This update on the Every Student Succeeds Act and the education plans now being implemented by states and school districts is produced in partnership with ESSA Essentials, an ongoing series from the Collaborative for Student Success. It’s an offshoot of their ESSA Advance newsletter, which you can sign up for here! (See our recent ESSA updates from previous weeks right here.)
“Data” doesn’t need to be a dirty word.
In a recent piece in Education Week, Columbia University political science and education professor Jeffrey Henig urges the administration of President Joe Biden to commit earnestly to building a “community-friendly national culture of data generation, dissemination, and use.” Henig adds: “A reimagined system of data could encourage a bottom-up use of information nationwide” and reverse the skepticism of data in education that has been cultivated in the U.S. since the inception of the No Child Left Behind Act of 2002.
But a revamped approach to data collection could help restore and re-energize a community focus on public education—and also help the incoming Biden administration avoid a bruising partisan battle. https://t.co/TahyvFxFG3
— Christine M. T. Pitts, PhD (@cmtpitts) February 14, 2021
Henig describes some ways the administration might encourage states and districts to bolster their data collection efforts, noting that a “wide array of measures” could establish a shared focus and narrative for educators and advocates as they work to improve schools and increase student outcomes. Read the full piece.
Beyond issues of data and school improvement, here are five of the week’s top developments for how states are implementing (and innovating under) ESSA:
Using Career and Technical Education as a Tool for Equity
Though all students have lost ground due to school closures amid the pandemic, Dallas Deputy Superintendent Susana Cordova says “there are bright spots illuminating a path to success for our high school students: giving them a genuine purpose for learning in high-quality career-technical education (CTE) programs.”

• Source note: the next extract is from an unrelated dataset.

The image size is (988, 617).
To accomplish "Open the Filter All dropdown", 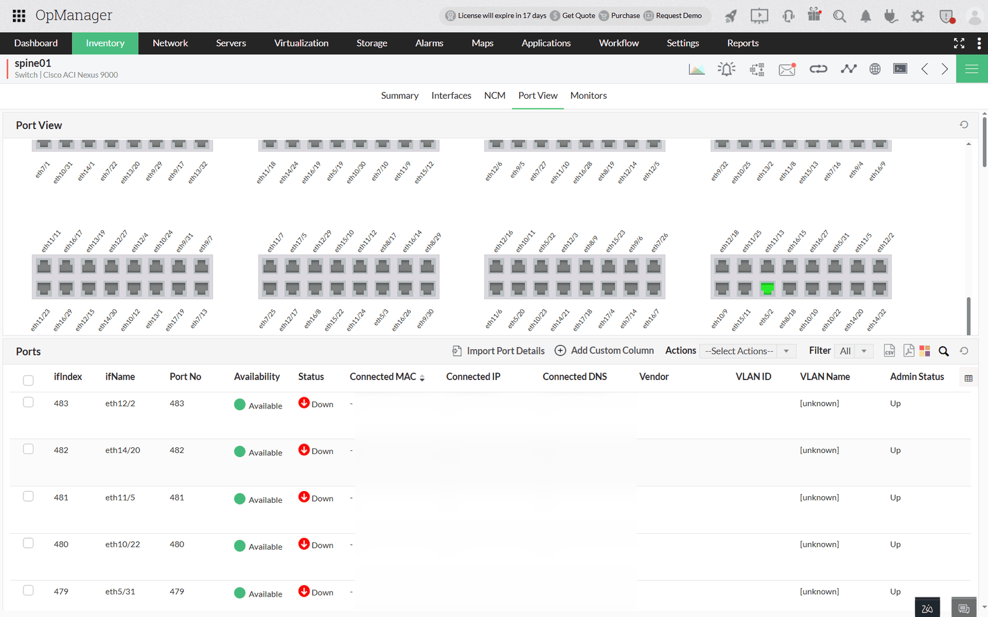I will (853, 350).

Cordova, citing experience rolling out innovative CTE initiatives in Colorado and Texas, says learning can carry new purpose and relevance when students are actively engaged in the “reasons for learning” and have accessible opportunities to carry what they learn into a trade, certification, or post-high school opportunity. This opportunity to rethink school programs that engage, motivate, and lead students to success, Cordova says, could serve as a means to increase racial equity at a time when Black and Latino students are widely experiencing the harshest of impacts from the COVID-19 pandemic and related school closures.
— Education Week Teacher (@EdWeekTeacher) February 17, 2021
Schools Find Proactive Ways to Remain IDEA Compliant During Pandemic
For many schools, ensuring that students who receive special education resources were able to continue receiving services during the pandemic proved to be one of the most difficult challenges resulting from school closures — one that has carried an uptick in “due process” litigation cases being brought by parents against their students’ schools for failing to meet services established in legally-backed Individual Education Plans, or IEPS.

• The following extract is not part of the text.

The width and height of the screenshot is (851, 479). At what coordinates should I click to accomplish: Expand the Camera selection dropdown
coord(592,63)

Under the Individuals with Disabilities Education Act, schools must provide a “free, appropriate public education” that meets the individualized needs of eligible students, something that has been difficult in the age of virtual learning and social distancing. However, reporter Kara Arundel describes some of the ways schools adapted to the challenges and found proactive approaches to meeting student needs, including by opening in-person only for students with the most intensive needs, launching teletherapy services, and purchasing and delivering new assistive technology to students’ homes.
Indiana Lawmakers Consider Accountability Overhaul
Continuing the national conversation around the role of state school accountability systems during the pandemic, Indiana lawmakers are considering a bill that would revamp the state’s approach to accountability by reconsidering state “takeovers” of the lowest performing schools, re-weighting A-F school grades, and developing a new school performance dashboard for parents and community members.
The discussion in Indiana comes as other states consider adapting or pausing their state accountability systems as they work out the details of administering spring state assessments this school year, the results on which most accountability measures at least partially rely. Under the new bill, changes to Indiana’s accountability structure would still hinge on results from annual student assessments.
Indiana lawmakers could overhaul accountability, end school takeovers https://t.co/FYKTZZUed8
— Chalkbeat Indiana (@ChalkbeatIN) February 8, 2021
Iowa School Voucher Bill Reignites Private School Funding Debate
A controversial bill in Iowa is sparking intense debate on the issue of school vouchers and funding for private education, as it would allow students who attend 34 schools rated as “low performing” under the federal Every Student Succeeds Act to use “Student First Scholarships” to instead enroll in private or charter schools.
A number of Democratic lawmakers in the state say the scholarships would siphon money away from the very public schools needing investments and resources to improve, while Republican members supportive of the measure say the scholarships would increase parental choice and options. The bill has already passed in the state Senate and is being considered in the House with the support of Gov. Kim Reynolds.